The greatest effect of the information revolution will be felt in developing countries. While in much of the world, the growth of connectivity means a choice of 500 channels on television instead of 50, this is hardly revolutionary. Allowing people to do more of what they do already is an incremental change over the past. Change is revolutionary when it enables large sections of society to do what they could never have done before - what they could never have even dreamed of, and what could totally change their way of life.

Rural communities throughout the developing world remain largely agricultural. They have remained poor through the industrial revolution. Although their standard of living has improved, their position in society has not. They have remained a source of cheap labour, while wealth, capital and power accumulate in urban population centres.

It is the nature of industry to centralize. Industrial societies prosper when the sources of wealth are collected together in physical proximity, which is why cities are formed. Agriculture, on the other hand, is decentralized - the more sprawling the countryside, the better. Rural communities are intrinsically suited to such a decentralized economy, dispersed as they are, away from any single concentration of power. But there are alternatives to farming wheat and sugarcane.

The information revolution threatens to reverse the industrial economy's magnetic pull to the cities. In the information age knowledge, not the diesel turbine, is power. Luckily knowledge does not have to be carted around from place to place in expensive trucks and cargo trains. Knowledge floats rapidly through far cheaper modes of transport, from radio waves between satellites to flashes of light reflected within strands of fibre optic cable. Knowledge does not need to be geographically concentrated. In fact, an economy based upon knowledge grows especially when it is possible to take advantage of the fluidity of data, selecting at an instant from the vast array of choices available only because they originate from the whole world. If access to information were limited to the physically near, it would lose much of its value.

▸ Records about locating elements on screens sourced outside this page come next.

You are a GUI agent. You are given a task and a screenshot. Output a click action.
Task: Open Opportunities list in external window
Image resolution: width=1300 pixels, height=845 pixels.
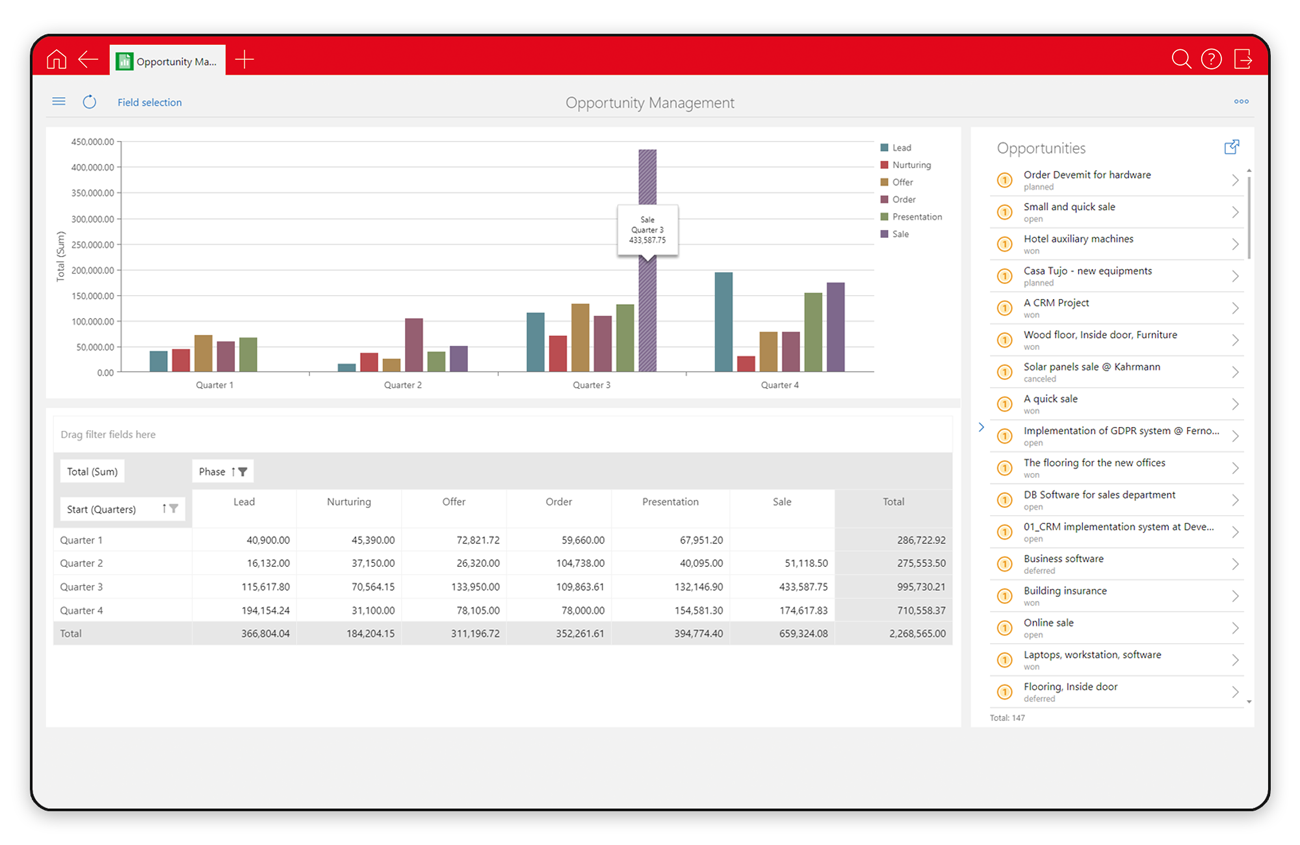(x=1232, y=147)
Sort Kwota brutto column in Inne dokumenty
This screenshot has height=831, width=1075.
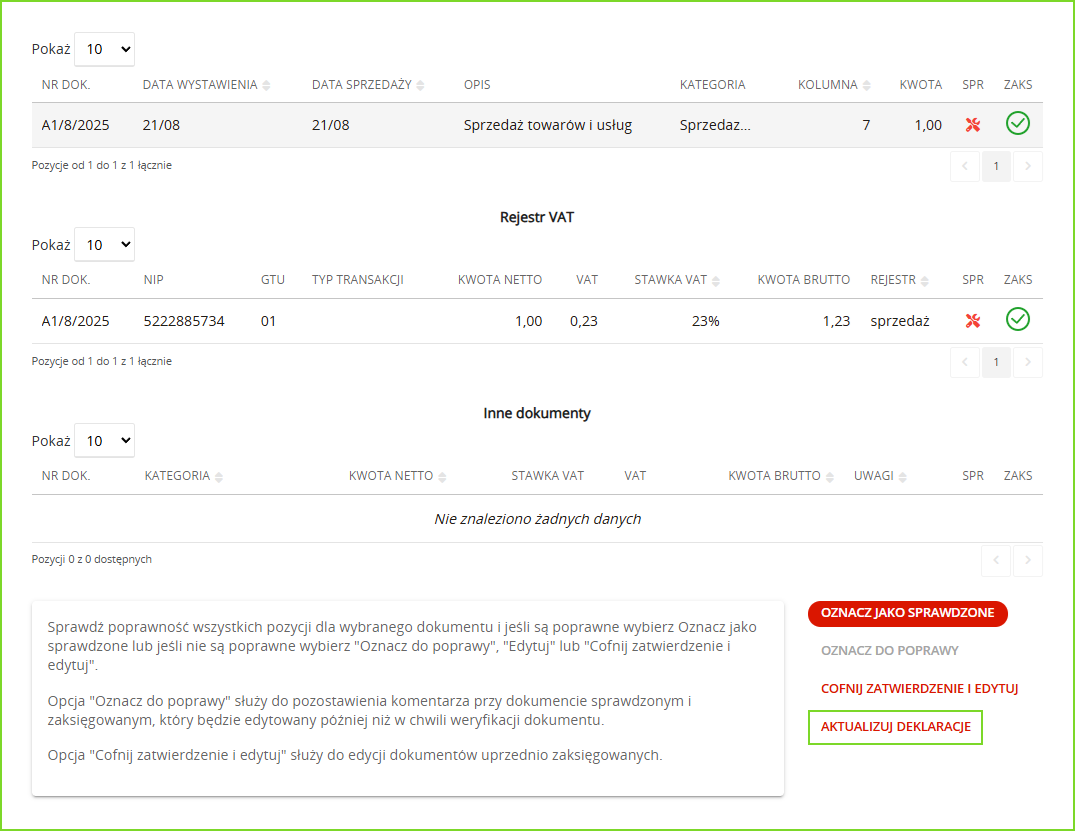pos(781,476)
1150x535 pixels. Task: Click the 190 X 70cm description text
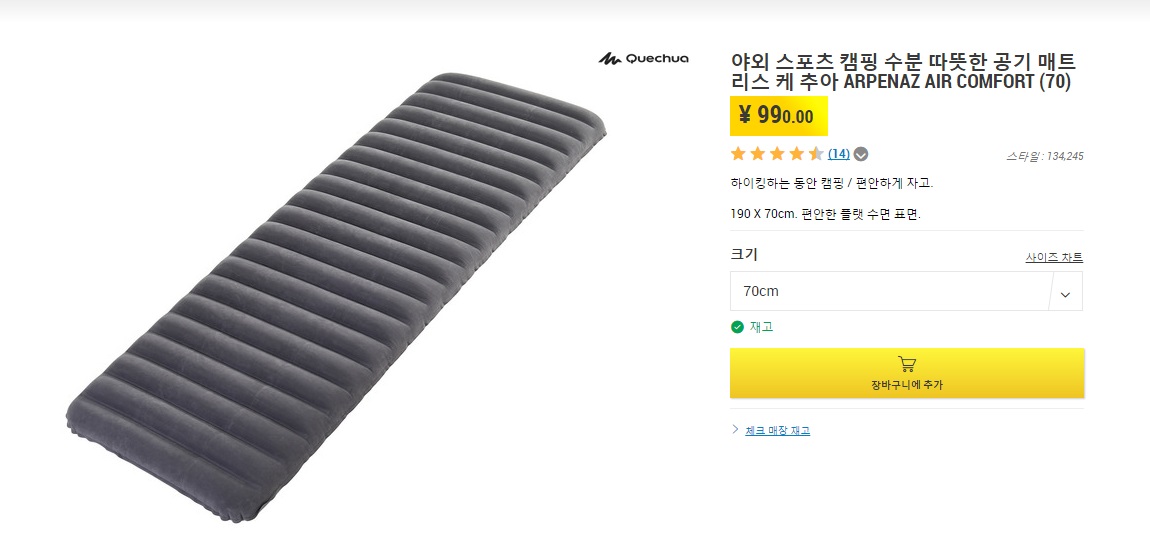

The creation of wealth in an information economy is not dependent on the fertility of the soil, nor on huge investment in monsters of cogs and wheels in conventional industry's monuments to centralization, but only on the human brain - and the means to get brains together, over geographical distances.

Electronic mail is already available in most countries of the world, even in many poor regions of Asia and Africa. Building an information infrastructure is not as expensive as building an industrial one, and its enormous catalytic benefits for overall growth and prosperity are being recognized in many developing nations. If they act, then people still stuck in Toffler's First Wave of agriculture might leap finally into the Third Wave.

The information revolution could do for rural and poor communities what the industrial revolution could not - distribute control and capital among those who currently rely on their exploitable labour for survival, not possessing large banks of land or money. Capital and knowledge are increasingly becoming equivalent, and nothing necessarily prevents knowledge being created in villages.